Money can’t buy hap… Give me my private jet already!!!
The view from the Whitsundays is a treat this morning. From my slow-swinging hammock I can see a breathtaking blend of ocean, beach, rainforest and reef, as I imagine the gridlocked cars of commuters heading into town for a day’s work, just as I used to head into town for a day’s work.
But then I snapped up this private island with petty cash from my Oz Lotto win. I’ve left the place pretty much as it was, though I did have to chainsaw a few palm trees to make space for my runway and Versace windsock. (I made a seven-digit donation to Greenpeace to appease my conscience.)
In fact, as I speak down to you, my private jet is being readied by my personal pilot. I’m golfing in New Zealand this afternoon, before a few days in Hawai… AARRGGHH!! Sorry to startle you but Jeeves just spilt a fine-bone China cup of rare Tibetan tea all over my Savile Row budgie smugglers. Think I’ll fire the ignoramus. Or set the hounds upon him. He can swim to the mainland across the Coral Sea (aka my moat) just as soon as he’s finished peeling those grapes…
We’ve all daydreamed about our winning numbers coming up, about that big red ball rolling our way. Some of us go it alone, playing the same combination of birthdays and wedding anniversaries week in, week out.
Others are in Lotto syndicates at work, putting their hard-earned in the tin every week, safe in the knowledge that they probably won’t win but terrorised by the thought that if they skip a week their colleagues will triumph and they’ll be left answering their phones while they’re in some far-flung archipelago sending boastful postcards stained with caviar and cocktails.
I’m in one of those syndicates. Every so often we win some paltry amount that keeps us believing in the big one. It’s like a random caress from a partner who otherwise ignores you. When I recently went on leave I left enough money to cover the weeks I’d be away. I couldn’t bear the thought of returning to the office to find empty champagne bottles and a list of instructions.
Sadly, however, we are yet to hit the jackpot. And no doubt so are you. So let’s all plod along and hope we win tomorrow, or next week, or the week after that…
As a kid I was taught that money can’t buy happiness. Then I became an adult and realised it sure bloody helps. Even if you’ve never put money first, the rising cost of living and the global financial crisis keep buggering up my list of priorities and dislodging “swimming with dolphins” from first place.
In the past decade the average Australian’s water and sewerage costs have risen by 111 per cent, electricity by 103 per cent, secondary education 95 per cent, medical and hospital services 85 per cent, fuel 68 per cent and veggies 65 per cent. As an adult you screw up your face at the sight of greens for very different reasons than when you were a kid.
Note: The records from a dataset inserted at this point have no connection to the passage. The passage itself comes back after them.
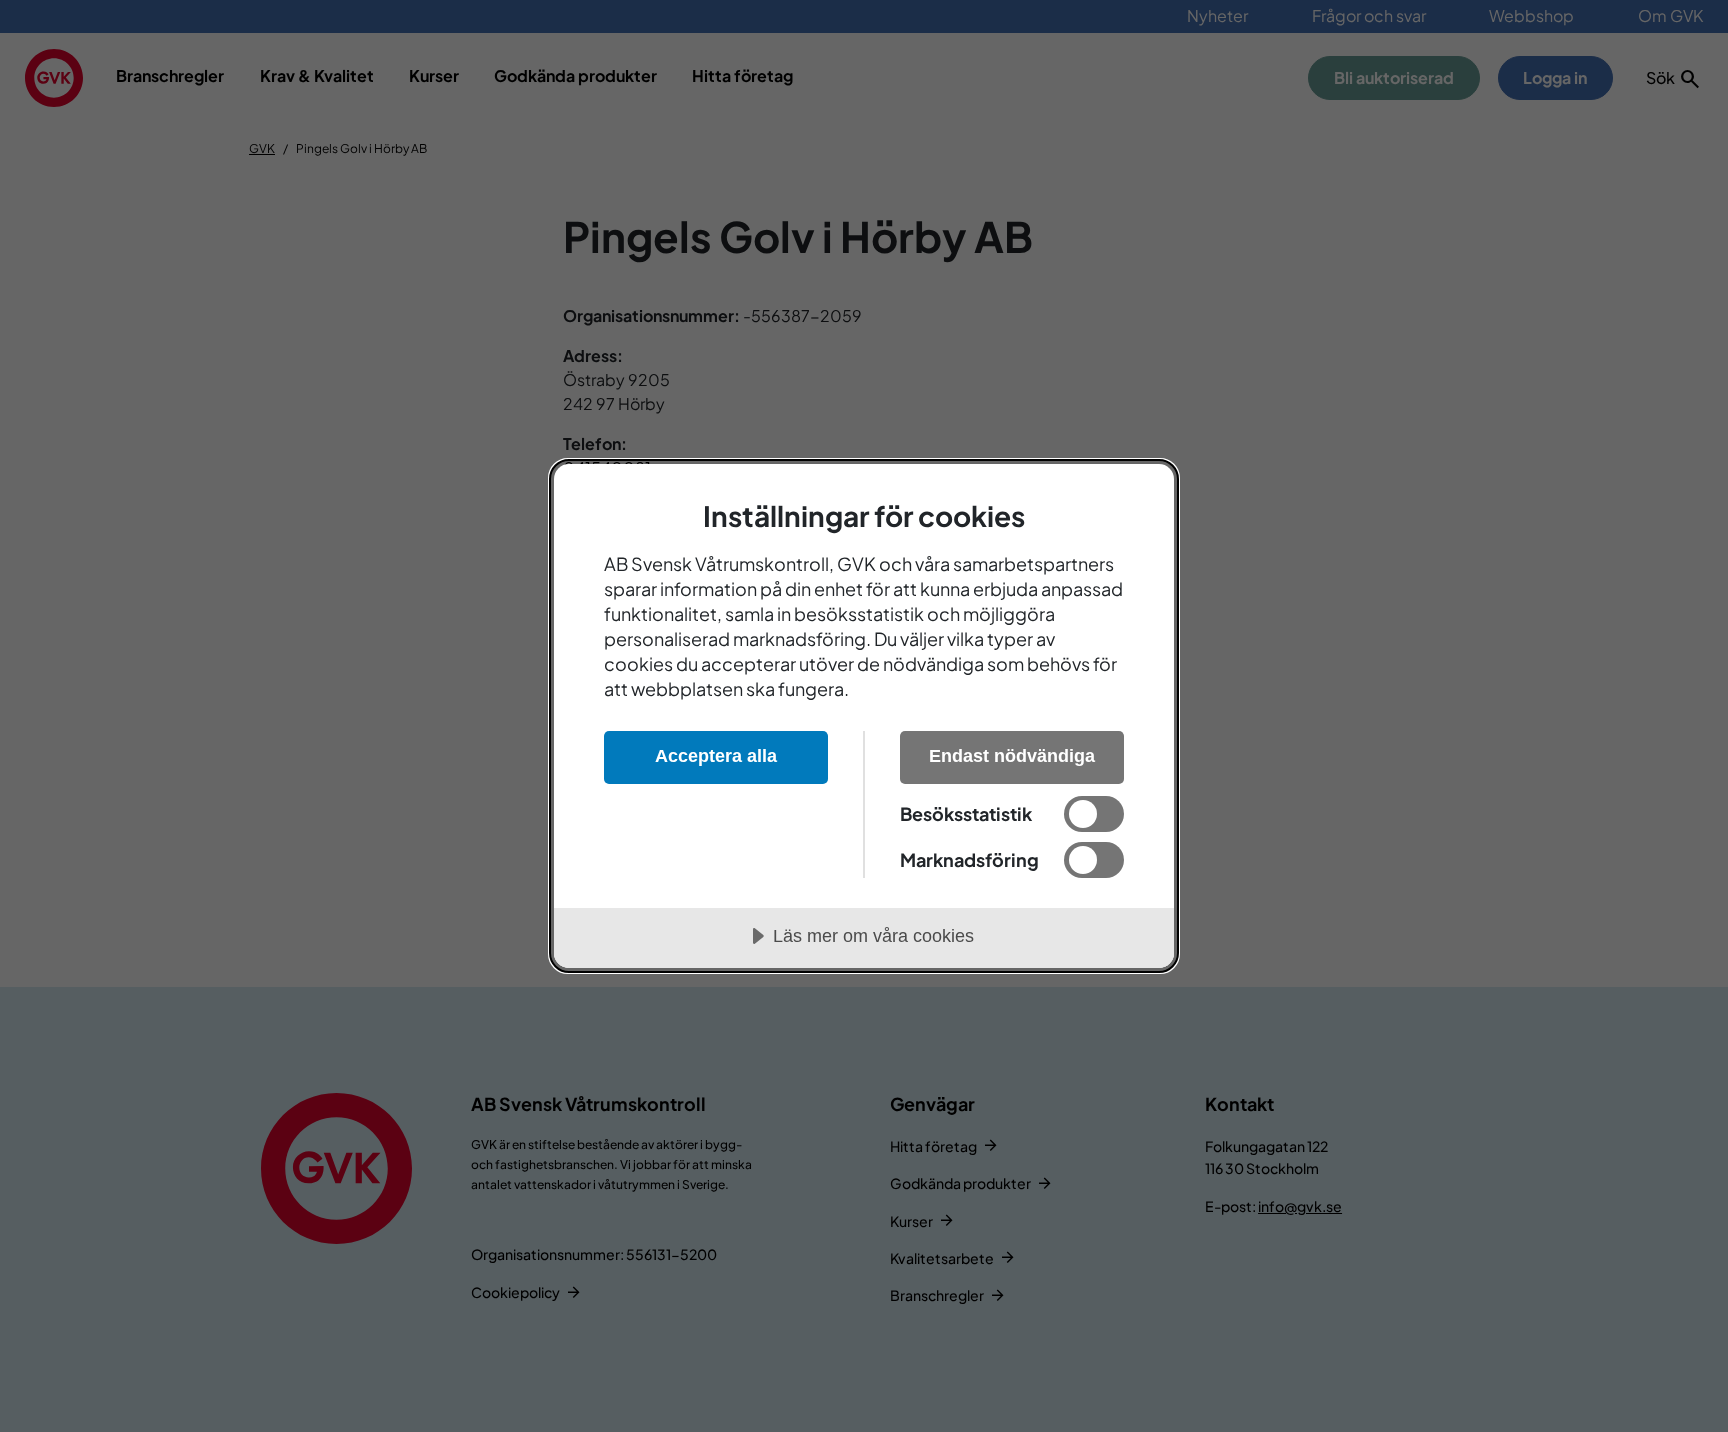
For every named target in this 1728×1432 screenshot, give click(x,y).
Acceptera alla (716, 756)
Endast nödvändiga (1012, 756)
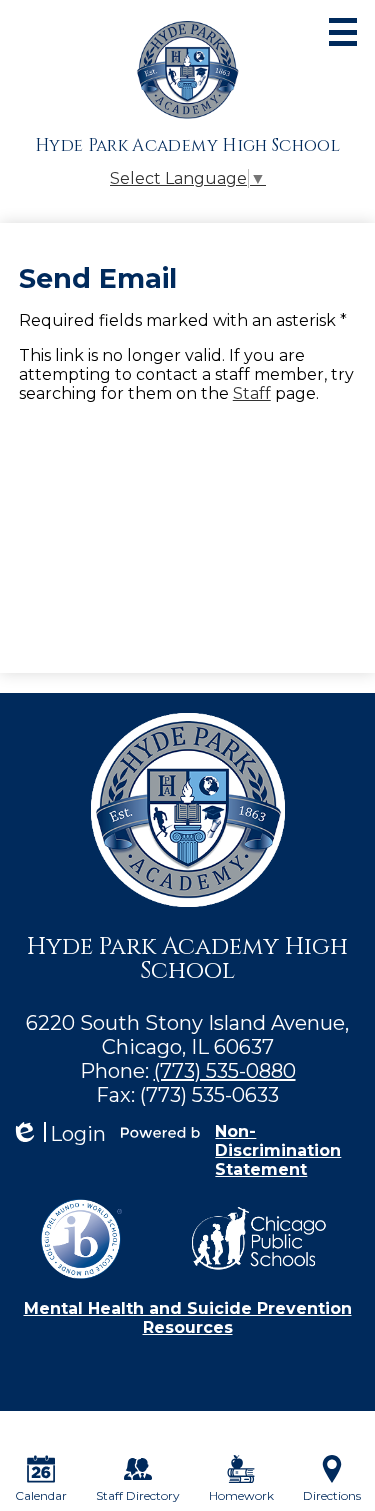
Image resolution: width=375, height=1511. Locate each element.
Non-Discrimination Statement (278, 1150)
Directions (332, 1495)
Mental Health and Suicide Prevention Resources (188, 1318)
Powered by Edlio (160, 1132)
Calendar (41, 1495)
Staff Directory (138, 1495)
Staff (252, 393)
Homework (241, 1495)
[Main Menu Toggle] (343, 32)
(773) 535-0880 (225, 1071)
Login (58, 1134)
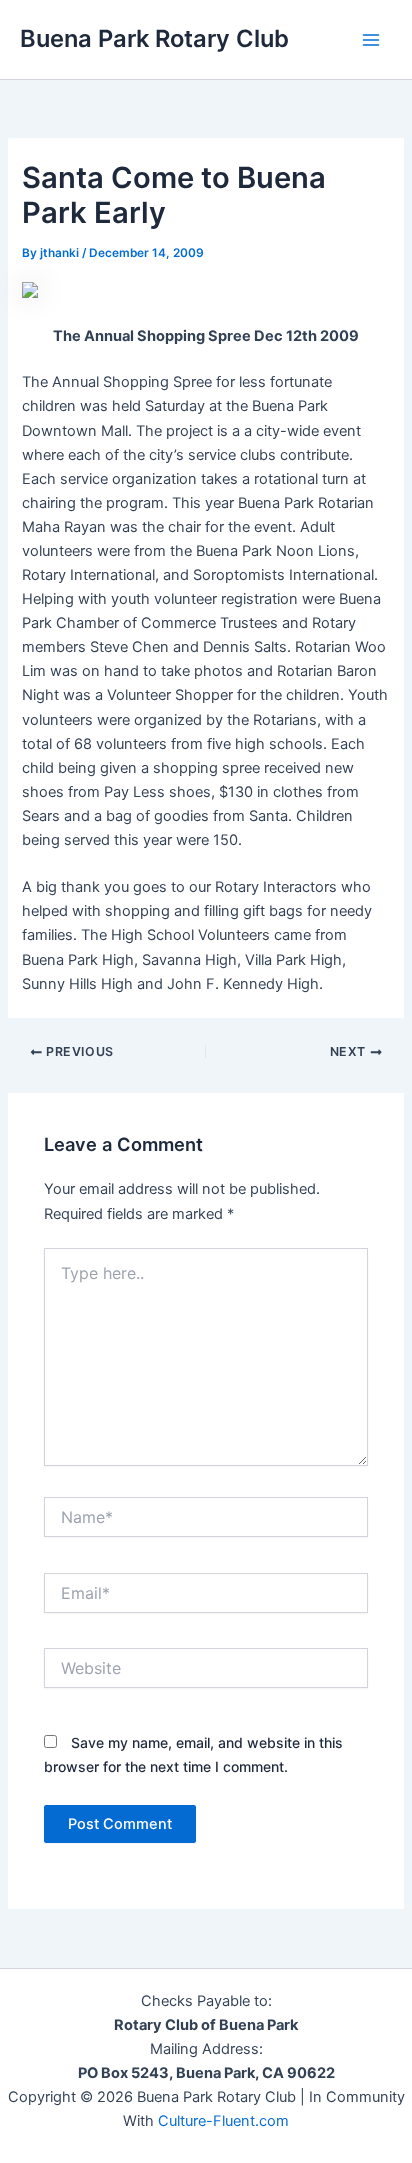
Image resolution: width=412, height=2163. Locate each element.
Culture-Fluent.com (223, 2121)
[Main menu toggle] (371, 40)
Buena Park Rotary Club (154, 38)
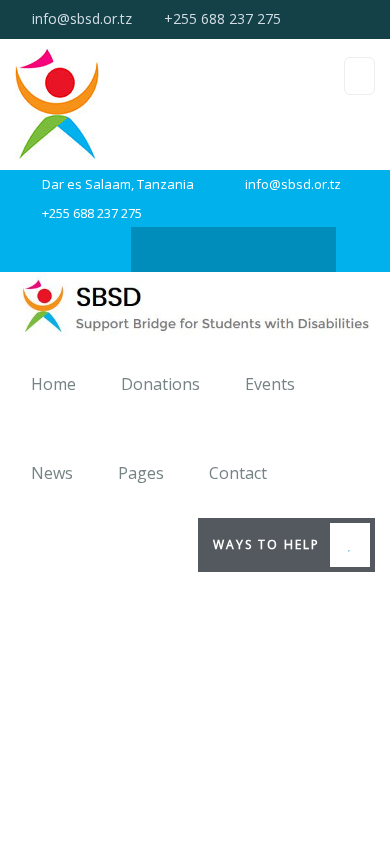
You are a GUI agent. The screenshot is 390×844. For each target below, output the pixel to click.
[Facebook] (253, 249)
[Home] (195, 306)
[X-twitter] (213, 249)
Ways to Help (266, 544)
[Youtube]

These cost of living pressures make that sign outside the newsagent singing of $70 million in one fell swoop more attractive than ever, and it entraps many of us like a deer in Xenon headlamps.
Okay, my Whitsundays whimsy is a tad over the top, and if I won I’d do all the sensible things we all swear we’d do if we won big, such as ensure our family members were comfortable, be charitable to charities, continue to help old ladies across the street, invest wisely, take a break from work but not quit, keep our feet on the ground and not let it change us.
Yep, it’d be regular ole me in that private jet.
Whoops. Sorry. See how tempting it is to dish out the dosh? It’s simply impossible to stay the same when they hand you that gargantuan cheque. Indeed, its size is symbolic. Try casually folding up that sucker, slipping it into your wallet and making a mental note to bank it next time you’re in town.
Keeping things in perspective must be difficult for overnight millionaires. Stories abound of lotto winners whose lives have been ruined rather than improved by an elephantine sum of money suddenly entering their lives.
Take Willie Hurt, for example, whose very name begs a question the answer to which is – yes, he will. The Michigan man won $3.1 million and within two years had divorced his wife, lost custody of his kids, was charged with murder and snorted the last of his winnings up his snoz.
Much better to win an amount that makes you comfortable rather than rich. A former colleague, with whom I wasn’t in a syndicate unfortunately, won Lotto twice. Each time he pocketed about $100,000, which he used to pay off his mortgage, educate his kids, and buy some broccoli.
That would be a sensible Lotto win. But who can blame us if our eyes light up when we see the Oz Lotto jackpot rollover to $70 million? Wouldn’t we all like to see if we could manage the big one?
I’ll tell you how I get on when I win it tomorrow.